Note that a TCP startup probe is automatically configured for a new Cloud Run service. See The default TCP startup probe for details.

Use cases

You can configure two types of health check probes:

  • Liveness probes determine whether to restart a container.

    • Restarting a container in this case can increase service availability in the event of bugs.
    • Liveness probes are intended to restart individual instances that can't be recovered in any other way. They should be used primarily for unrecoverable instance failures, for example, to catch a deadlock where a service is running, but unable to make progress.
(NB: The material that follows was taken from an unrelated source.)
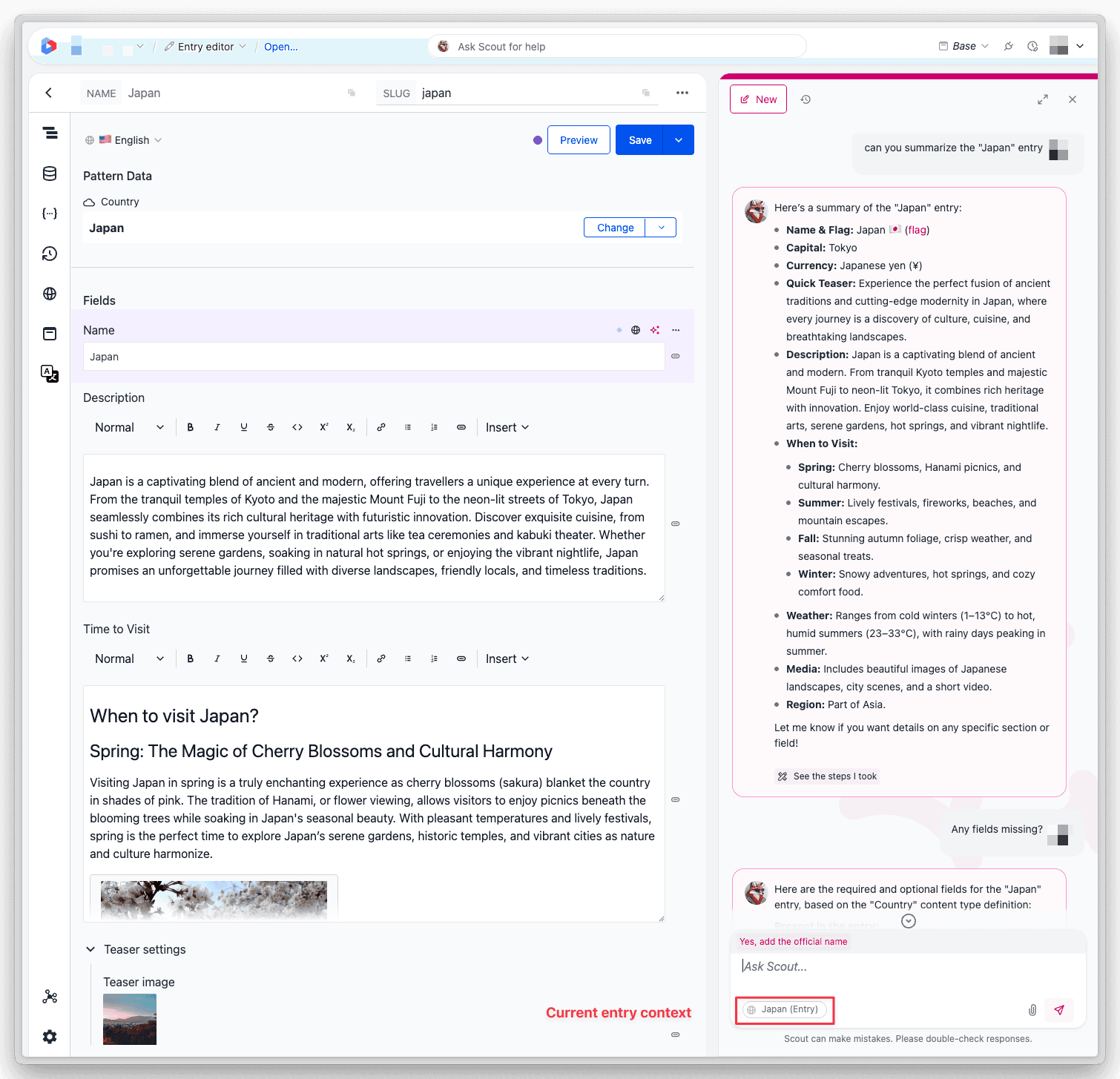Open the translation icon at sidebar bottom
Screen dimensions: 1120x1079
50,374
You can require a liveness probe for every container by using custom organization policies.
  • Startup probes determine whether the container has started and is ready to accept traffic.

    • When you configure a startup probe, liveness checks are disabled until the startup probe determines that the container is started, to prevent interference with the service startup.
    • Startup probes are especially useful if you use liveness checks on slow starting containers, because it prevents them from being shut down prematurely before the containers are up and running.
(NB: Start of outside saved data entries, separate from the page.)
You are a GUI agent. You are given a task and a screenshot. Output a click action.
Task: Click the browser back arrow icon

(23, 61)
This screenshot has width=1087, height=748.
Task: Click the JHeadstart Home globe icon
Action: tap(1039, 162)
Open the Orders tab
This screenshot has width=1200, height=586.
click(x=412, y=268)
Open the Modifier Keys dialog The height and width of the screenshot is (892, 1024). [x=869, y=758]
Note that when a service experiences repeated startup or liveness probe failures, Cloud Run limits instance restarts to prevent uncontrolled crash loops.

The default TCP startup probe

A TCP startup probe is automatically configured for a new Cloud Run service with default values. The default probe is equivalent to the following:

startupProbe:
  tcpSocket:
    port: CONTAINER_PORT
  timeoutSeconds: 240
  periodSeconds: 240
  failureThreshold: 1

Replace CONTAINER_PORT with the container port set for your service.

You can change these default values following the instructions in the probe configuration section on this page.

Billing options

  • You must use instance-based billing for every probe.
  • All probes are billed for CPU and memory usage consumption, but there is no request-based charge.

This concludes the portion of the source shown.